Neoplasms: acute leukemia, myelodysplastic syndrome, lymphoma, sarcomas, renal cell carcinoma, renal pelvis cancer, bladder cancer, ureteric cancer, thyroid cancer.
Nervous System: encephalopathy, convulsion, dizziness, neurotoxicity has been reported and manifested as reversible posterior leukoencephalopathy syndrome, myelopathy, peripheral neuropathy, polyneuropathy, neuralgia, dysesthesia, hypoesthesia, paresthesia, tremor, dysgeusia, hypogeusia, parosmia.
Pregnancy: premature labor.
Psychiatric: confusional state.
Renal and Urinary: renal failure, renal tubular disorder, renal impairment, nephropathy toxic, hemorrhagic cystitis, bladder necrosis, cystitis ulcerative, bladder contracture, hematuria, nephrogenic diabetes insipidus, atypical urinary bladder epithelial cells.
Reproductive System: infertility, ovarian failure, ovarian disorder, amenorrhea, oligomenorrhea, testicular atrophy, azoospermia, oligospermia.
Respiratory: pulmonary veno-occlusive disease, acute respiratory distress syndrome, interstitial lung disease as manifested by respiratory failure (including fatal outcomes), obliterative bronchiolitis, organizing pneumonia, alveolitis allergic, pneumonitis, pulmonary hemorrhage; respiratory distress, pulmonary hypertension, pulmonary edema, pleural effusion, bronchospasm, dyspnea, hypoxia, cough, nasal congestion, nasal discomfort, oropharyngeal pain, rhinorrhea.

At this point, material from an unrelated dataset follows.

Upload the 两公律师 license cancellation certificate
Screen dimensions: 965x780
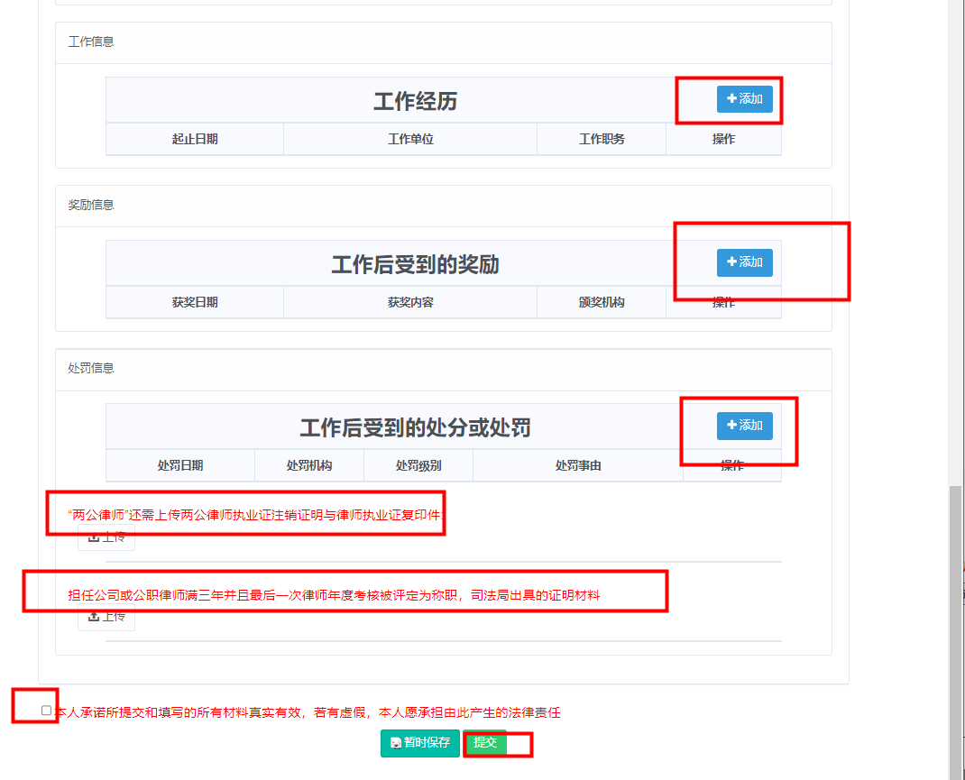[106, 538]
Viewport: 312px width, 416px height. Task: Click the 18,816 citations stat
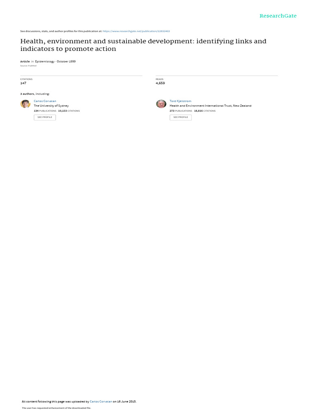point(205,111)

Skin and Subcutaneous Tissue: toxic epidermal necrolysis, Stevens-Johnson syndrome, erythema multiforme, palmar-plantar erythrodysesthesia syndrome, radiation recall dermatitis, toxic skin eruption, urticaria, dermatitis, blister, pruritus, erythema, nail disorder, facial swelling, hyperhidrosis.

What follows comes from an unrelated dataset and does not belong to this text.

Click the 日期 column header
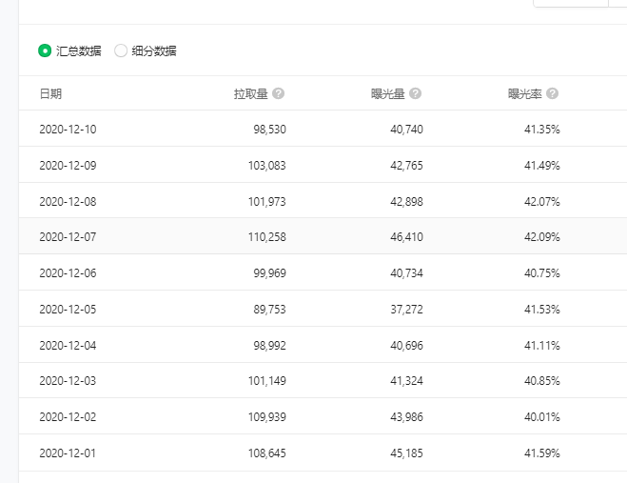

Tumor Lysis Syndrome: like other cytotoxic drugs, cyclophosphamide may induce tumor-lysis syndrome and hyperuricemia in patients with rapidly growing tumors.
Vascular: pulmonary embolism, venous thrombosis, vasculitis, peripheral ischemia, hypertension, hypotension, flushing, hot flush.
Cyclophosphamide is a pro-drug that is activated by cytochrome P450s [see 12 CLINICAL PHARMACOLOGY(12.3)].
An increase of the concentration of cytotoxic metabolites may occur with:
Combined or sequential use of cyclophosphamide and other agents with similar toxicities can potentiate toxicities.
Etanercept: In patients with Wegener’s granulomatosis, the addition of etanercept to standard treatment, including cyclophosphamide, was associated with a higher incidence of non-cutaneous malignant solid tumors.
Metronidazole: Acute encephalopathy has been reported in a patient receiving cyclophosphamide and metronidazole. Causal association is unclear. In an animal study, the combination of cyclophosphamide with metronidazole was associated with increased cyclophosphamide toxicity.
Tamoxifen: Concomitant use of tamoxifen and chemotherapy may increase the risk of thromboembolic complications.
Coumarins: Both increased and decreased warfarin effect have been reported in patients receiving warfarin and cyclophosphamide.
Cyclosporine: Lower serum concentrations of cyclosporine have been observed in patients receiving a combination of cyclophosphamide and cyclosporine than in patients receiving only cyclosporine. This interaction may result in an increased incidence of graft-versus-host disease.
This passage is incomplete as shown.